◆ DOCUMENT SECTION:
The regime's failure to keep some of the promises it had made to the Society (e.g. concerning the release of prisoners) soon caused their relations to deteriorate again. In a leaked letter to the government, Hudaybi called for the lifting of martial law, a return to parliamentary democracy and an end to press censorship. Meanwhile, Britain and Egypt had resumed negotiations regarding the Suez Canal. An agreement on the terms of a new treaty was announced; Hudaybi immediately criticised it as too generous towards the British and a threat to Egyptian sovereignty. The government then began using police to provoke violent confrontations with the Brotherhood at peaceful gatherings in mosques and other places; a Brotherhood clinic was raided and destroyed. In each case the government blamed the Brothers for instigating the clashes. Hudaybi went into hiding, and the official press launched a vitriolic campaign to discredit him. The government declared that several Brothers who were travelling abroad were guilty of treason, and stripped them of their Egyptian citizenship.

Disagreements within the Society over Hudaybi's criticisms of the government then came to the fore, and Nasser personally made strenuous efforts to persuade the Brotherhood's leaders to have Hudaybi removed from his position. This conflict had the effect of discrediting not only Hudaybi but the rest of the leadership as well. The treaty with Britain was signed on 19 October 1954. Hudaybi
and other Brotherhood leaders felt it was much better than the previously announced terms, but according to one version of events, the secret apparatus, now invisible and unaccountable to those not involved in it, saw the treaty it as a betrayal of Egypt and decided to act on its own.
On 26 October, a member of the secret apparatus fired shots at Nasser while the latter was making a speech; unharmed, Nasser stood firm and finished his speech, declaring that he was ready to die for his country. There are, however, some indications that Nasser and his close associates may have staged the assassination attempt; what is certain is that they had been considering doing so.

The attempt on Nasser's life gave his popularity a much-needed boost, enabled him to prevail in his power struggle with Naguib, and provided him with the perfect opportunity to eliminate the Brotherhood. The organisation was officially dissolved, its headquarters burned, and thousands of its members arrested. The government organised spectacular trials with little regard for due process of law, while the official press accused Hudaybi and his organisation of every conceivable sort of conspiracy. Six Brothers were hanged, and seven, including Hudaybi, were sentenced to life imprisonment with hard labour.

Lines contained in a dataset
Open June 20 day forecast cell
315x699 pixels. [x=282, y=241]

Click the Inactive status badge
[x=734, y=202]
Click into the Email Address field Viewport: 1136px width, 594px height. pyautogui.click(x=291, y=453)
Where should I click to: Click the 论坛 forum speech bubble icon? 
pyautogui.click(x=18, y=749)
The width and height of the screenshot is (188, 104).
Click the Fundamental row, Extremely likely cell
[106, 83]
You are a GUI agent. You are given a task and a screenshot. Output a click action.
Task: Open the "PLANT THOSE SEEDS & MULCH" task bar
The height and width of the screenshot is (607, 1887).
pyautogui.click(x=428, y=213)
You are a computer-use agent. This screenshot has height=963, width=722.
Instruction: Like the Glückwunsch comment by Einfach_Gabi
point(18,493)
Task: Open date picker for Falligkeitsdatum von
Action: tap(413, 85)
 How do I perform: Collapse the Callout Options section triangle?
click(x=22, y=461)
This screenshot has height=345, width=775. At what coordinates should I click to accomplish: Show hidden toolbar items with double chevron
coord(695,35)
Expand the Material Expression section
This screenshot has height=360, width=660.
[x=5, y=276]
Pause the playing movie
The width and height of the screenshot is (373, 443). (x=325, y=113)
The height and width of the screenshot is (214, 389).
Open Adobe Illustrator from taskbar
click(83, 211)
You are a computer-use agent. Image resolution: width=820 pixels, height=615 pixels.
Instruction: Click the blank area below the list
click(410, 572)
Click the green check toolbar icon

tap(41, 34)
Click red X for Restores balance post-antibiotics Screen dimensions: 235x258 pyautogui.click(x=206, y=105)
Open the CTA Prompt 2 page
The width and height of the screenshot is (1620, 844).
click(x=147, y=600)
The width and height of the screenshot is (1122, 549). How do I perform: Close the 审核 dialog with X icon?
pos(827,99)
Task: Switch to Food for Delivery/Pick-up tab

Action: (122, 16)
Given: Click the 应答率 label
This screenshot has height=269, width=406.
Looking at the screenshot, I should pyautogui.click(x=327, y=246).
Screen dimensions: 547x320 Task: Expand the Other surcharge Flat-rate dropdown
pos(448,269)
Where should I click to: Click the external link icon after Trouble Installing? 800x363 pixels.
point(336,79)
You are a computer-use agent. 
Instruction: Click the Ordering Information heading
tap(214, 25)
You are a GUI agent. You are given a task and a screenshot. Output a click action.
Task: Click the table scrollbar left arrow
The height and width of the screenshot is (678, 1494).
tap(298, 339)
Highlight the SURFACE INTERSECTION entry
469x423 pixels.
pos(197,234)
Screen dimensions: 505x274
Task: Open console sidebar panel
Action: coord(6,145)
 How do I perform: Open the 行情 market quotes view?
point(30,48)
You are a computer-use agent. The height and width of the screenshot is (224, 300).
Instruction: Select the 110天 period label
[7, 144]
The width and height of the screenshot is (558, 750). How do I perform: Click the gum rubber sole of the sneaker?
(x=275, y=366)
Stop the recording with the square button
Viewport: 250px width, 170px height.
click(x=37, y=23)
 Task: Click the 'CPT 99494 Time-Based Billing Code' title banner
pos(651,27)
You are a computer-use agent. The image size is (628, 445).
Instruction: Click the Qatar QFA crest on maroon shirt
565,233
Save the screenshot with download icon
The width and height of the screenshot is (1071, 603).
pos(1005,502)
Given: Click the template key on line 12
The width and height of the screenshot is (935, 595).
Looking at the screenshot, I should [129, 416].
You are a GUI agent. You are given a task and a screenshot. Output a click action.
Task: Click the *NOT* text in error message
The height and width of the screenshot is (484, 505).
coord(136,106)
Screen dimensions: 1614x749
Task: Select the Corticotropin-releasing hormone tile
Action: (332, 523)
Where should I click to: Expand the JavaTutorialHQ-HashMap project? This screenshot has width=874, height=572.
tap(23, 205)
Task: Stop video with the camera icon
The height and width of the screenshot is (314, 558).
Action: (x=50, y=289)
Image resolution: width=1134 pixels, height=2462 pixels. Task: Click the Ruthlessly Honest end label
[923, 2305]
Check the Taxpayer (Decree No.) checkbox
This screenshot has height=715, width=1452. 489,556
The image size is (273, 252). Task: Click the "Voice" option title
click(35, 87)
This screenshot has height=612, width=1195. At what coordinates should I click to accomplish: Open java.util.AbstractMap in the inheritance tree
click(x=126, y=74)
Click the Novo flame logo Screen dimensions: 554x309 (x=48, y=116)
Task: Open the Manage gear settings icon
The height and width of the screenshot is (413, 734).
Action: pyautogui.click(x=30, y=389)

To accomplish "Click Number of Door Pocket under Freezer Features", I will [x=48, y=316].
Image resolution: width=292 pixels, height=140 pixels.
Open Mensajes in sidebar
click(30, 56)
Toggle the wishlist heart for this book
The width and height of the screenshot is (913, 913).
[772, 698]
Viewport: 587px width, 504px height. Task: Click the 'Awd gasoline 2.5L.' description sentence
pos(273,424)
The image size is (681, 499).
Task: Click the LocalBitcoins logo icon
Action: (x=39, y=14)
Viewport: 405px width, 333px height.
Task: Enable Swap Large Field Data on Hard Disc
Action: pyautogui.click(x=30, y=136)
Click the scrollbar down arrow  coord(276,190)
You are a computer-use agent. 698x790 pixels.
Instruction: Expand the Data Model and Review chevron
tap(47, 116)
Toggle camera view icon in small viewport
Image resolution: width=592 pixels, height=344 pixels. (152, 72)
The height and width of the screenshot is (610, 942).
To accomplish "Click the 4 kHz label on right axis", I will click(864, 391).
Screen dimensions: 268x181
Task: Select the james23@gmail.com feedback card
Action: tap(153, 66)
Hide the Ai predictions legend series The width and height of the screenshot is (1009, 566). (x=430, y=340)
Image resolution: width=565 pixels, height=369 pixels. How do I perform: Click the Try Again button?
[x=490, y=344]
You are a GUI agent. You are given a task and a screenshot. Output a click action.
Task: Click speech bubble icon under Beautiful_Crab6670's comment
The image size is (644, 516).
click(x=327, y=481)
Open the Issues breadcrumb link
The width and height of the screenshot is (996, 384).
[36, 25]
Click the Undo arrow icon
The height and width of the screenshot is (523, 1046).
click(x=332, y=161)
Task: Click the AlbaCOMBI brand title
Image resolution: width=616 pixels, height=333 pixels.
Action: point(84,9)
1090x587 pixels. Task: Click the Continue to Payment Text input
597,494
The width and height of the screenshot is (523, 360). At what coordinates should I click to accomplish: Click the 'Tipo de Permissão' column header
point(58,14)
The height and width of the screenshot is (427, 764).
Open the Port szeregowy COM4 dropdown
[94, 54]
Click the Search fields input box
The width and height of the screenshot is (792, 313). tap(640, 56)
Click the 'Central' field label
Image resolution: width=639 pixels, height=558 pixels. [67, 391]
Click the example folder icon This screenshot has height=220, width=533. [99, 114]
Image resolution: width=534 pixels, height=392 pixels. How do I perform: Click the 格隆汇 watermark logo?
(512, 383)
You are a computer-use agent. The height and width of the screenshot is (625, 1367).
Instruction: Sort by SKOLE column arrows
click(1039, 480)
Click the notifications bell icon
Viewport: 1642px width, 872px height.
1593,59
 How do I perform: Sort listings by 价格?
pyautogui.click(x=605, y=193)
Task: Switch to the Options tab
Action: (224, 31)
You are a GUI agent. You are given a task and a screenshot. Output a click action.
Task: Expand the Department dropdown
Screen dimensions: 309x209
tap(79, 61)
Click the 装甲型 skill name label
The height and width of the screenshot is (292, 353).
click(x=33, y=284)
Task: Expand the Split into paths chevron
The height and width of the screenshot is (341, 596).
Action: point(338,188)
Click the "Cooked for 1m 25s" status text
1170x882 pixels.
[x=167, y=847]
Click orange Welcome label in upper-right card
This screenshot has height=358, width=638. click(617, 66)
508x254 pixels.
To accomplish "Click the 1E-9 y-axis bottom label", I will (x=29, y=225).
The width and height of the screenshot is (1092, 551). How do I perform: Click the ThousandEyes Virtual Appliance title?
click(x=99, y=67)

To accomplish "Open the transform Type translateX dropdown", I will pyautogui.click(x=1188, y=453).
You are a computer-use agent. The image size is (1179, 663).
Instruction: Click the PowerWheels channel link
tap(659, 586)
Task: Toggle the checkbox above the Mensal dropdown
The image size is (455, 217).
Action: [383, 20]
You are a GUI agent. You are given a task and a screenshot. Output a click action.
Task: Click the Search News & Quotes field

◆ WORK TO BE COMPLETED: In the passage about the Muslim Brotherhood and Nasser, on what date was the treaty with Britain signed?

◆ SOLUTION FOR THIS EXERCISE: 19 October 1954